## Exercise task
How many lines in the rows below contain the string "next"? Case matters, and the reply should be the number alone.
-- START OF Material shown --
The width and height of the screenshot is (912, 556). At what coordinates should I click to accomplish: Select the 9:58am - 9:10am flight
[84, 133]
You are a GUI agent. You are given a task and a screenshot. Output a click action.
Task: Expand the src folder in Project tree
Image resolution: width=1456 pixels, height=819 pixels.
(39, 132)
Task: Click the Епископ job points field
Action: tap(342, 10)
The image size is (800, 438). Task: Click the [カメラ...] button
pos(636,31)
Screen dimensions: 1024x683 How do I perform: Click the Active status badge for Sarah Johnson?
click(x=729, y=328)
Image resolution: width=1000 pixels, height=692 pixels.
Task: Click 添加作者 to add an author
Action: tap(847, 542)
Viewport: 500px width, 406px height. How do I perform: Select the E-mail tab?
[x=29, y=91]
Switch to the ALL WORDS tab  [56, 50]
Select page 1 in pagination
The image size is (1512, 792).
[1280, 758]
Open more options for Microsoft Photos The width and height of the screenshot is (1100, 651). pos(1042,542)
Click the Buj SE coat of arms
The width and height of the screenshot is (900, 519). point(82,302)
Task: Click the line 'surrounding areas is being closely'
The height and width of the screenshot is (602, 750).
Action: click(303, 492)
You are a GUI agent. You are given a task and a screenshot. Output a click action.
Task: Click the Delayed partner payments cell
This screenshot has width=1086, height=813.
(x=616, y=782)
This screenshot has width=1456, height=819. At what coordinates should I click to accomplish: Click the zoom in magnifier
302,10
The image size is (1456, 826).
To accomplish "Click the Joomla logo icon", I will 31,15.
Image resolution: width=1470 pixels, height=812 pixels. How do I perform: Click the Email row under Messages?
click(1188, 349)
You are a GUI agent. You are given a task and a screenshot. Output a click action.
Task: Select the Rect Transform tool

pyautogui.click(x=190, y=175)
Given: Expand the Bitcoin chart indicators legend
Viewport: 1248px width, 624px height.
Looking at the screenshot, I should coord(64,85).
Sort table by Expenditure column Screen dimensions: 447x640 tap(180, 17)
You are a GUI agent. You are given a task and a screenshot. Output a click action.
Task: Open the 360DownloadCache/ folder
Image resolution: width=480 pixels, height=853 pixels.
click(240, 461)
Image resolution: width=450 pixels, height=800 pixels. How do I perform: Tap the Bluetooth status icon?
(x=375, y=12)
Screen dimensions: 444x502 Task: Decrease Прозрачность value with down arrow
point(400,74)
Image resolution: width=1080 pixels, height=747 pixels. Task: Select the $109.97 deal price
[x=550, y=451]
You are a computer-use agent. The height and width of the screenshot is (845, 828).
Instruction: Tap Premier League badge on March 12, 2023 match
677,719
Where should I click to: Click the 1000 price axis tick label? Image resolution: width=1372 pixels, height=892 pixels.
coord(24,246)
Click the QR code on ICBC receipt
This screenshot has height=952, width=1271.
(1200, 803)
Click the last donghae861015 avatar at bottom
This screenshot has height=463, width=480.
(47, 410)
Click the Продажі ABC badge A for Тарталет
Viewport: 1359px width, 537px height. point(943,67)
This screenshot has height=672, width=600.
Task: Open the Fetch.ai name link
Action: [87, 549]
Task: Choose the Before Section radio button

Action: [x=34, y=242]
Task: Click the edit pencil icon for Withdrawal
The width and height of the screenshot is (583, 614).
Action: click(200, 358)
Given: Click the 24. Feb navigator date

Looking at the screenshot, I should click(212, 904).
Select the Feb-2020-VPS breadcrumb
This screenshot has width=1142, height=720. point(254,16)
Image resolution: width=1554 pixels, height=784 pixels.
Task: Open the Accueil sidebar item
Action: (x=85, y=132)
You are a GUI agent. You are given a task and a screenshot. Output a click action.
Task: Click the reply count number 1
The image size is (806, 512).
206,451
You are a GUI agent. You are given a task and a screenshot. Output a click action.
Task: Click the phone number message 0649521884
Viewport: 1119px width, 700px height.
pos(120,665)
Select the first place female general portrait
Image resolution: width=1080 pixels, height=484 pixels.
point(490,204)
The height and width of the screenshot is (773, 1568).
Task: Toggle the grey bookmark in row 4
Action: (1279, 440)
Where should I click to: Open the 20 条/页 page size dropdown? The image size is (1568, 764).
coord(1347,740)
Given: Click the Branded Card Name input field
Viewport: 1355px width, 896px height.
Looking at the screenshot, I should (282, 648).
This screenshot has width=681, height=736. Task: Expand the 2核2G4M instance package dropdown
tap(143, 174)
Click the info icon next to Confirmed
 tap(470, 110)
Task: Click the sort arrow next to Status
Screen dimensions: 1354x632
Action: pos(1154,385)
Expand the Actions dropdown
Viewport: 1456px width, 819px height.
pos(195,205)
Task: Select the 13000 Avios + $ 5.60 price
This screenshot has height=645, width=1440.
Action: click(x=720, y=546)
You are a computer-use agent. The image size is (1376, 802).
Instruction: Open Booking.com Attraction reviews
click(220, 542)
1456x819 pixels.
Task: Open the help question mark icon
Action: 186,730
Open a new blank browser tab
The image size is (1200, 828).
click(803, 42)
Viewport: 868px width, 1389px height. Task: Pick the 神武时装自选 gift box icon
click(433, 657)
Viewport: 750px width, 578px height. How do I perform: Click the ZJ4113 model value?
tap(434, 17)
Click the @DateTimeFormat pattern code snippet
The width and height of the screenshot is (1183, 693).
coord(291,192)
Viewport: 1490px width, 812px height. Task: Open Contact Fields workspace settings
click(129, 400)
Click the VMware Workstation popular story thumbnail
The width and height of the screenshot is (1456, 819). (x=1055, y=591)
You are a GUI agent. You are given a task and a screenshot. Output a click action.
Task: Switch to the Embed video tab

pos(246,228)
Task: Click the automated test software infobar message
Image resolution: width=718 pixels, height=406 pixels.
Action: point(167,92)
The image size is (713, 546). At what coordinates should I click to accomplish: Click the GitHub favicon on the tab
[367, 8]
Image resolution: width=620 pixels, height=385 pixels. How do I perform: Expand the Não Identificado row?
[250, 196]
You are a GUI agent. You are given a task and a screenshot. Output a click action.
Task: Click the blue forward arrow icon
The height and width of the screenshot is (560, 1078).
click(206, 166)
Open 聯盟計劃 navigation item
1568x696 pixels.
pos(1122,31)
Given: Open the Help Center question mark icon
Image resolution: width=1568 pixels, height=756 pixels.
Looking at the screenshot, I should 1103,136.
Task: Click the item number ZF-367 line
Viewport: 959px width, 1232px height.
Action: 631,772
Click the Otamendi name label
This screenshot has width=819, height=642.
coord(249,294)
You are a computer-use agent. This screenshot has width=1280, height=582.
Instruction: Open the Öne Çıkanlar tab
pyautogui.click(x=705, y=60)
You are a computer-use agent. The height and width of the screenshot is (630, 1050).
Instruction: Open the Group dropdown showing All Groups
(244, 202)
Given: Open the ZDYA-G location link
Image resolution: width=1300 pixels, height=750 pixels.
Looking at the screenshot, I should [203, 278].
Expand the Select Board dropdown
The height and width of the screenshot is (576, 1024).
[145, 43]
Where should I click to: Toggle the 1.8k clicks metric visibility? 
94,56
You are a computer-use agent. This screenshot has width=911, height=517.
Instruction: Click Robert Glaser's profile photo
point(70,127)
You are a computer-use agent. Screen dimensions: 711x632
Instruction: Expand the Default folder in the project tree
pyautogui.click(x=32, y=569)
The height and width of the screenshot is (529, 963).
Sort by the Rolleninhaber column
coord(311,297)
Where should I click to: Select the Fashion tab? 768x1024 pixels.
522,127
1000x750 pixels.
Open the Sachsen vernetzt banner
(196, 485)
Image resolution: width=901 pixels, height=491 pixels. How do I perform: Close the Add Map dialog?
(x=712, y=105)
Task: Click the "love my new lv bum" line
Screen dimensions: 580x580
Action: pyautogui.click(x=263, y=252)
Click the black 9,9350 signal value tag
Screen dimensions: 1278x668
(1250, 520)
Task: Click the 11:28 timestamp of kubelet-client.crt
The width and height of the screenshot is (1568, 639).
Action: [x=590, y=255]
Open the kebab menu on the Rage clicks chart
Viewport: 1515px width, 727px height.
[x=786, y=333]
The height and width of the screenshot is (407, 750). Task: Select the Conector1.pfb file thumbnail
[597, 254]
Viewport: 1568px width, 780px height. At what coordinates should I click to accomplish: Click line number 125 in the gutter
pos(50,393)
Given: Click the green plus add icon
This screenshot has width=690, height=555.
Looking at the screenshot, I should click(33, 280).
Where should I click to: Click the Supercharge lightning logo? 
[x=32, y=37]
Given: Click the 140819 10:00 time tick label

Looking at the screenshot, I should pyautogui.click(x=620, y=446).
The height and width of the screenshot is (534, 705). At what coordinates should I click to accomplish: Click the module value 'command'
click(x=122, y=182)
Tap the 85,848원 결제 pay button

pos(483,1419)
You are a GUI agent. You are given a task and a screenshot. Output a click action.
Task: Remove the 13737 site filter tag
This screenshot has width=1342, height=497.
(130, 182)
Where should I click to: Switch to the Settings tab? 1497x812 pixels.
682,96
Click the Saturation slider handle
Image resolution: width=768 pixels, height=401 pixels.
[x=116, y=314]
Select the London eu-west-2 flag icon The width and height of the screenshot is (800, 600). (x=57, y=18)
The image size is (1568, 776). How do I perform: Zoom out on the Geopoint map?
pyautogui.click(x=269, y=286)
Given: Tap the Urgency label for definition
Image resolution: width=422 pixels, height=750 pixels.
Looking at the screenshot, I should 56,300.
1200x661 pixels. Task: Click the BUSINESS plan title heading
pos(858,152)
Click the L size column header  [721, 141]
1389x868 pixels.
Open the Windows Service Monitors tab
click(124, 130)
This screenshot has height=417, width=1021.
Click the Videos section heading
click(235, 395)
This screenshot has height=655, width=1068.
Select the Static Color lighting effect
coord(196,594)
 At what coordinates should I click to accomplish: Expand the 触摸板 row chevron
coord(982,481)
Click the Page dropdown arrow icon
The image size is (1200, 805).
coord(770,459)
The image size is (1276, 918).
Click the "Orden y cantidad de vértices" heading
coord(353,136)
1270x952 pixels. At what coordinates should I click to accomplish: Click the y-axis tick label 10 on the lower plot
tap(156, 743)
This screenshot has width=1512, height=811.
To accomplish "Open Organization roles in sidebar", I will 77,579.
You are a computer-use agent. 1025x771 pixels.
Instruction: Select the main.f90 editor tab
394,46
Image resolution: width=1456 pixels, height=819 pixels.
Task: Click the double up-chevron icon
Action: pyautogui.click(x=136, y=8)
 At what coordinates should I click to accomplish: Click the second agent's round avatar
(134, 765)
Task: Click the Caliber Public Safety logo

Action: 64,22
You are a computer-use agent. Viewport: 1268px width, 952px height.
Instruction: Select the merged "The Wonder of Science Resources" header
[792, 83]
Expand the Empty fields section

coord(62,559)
-- END OF Material shown --
## Worked answer
2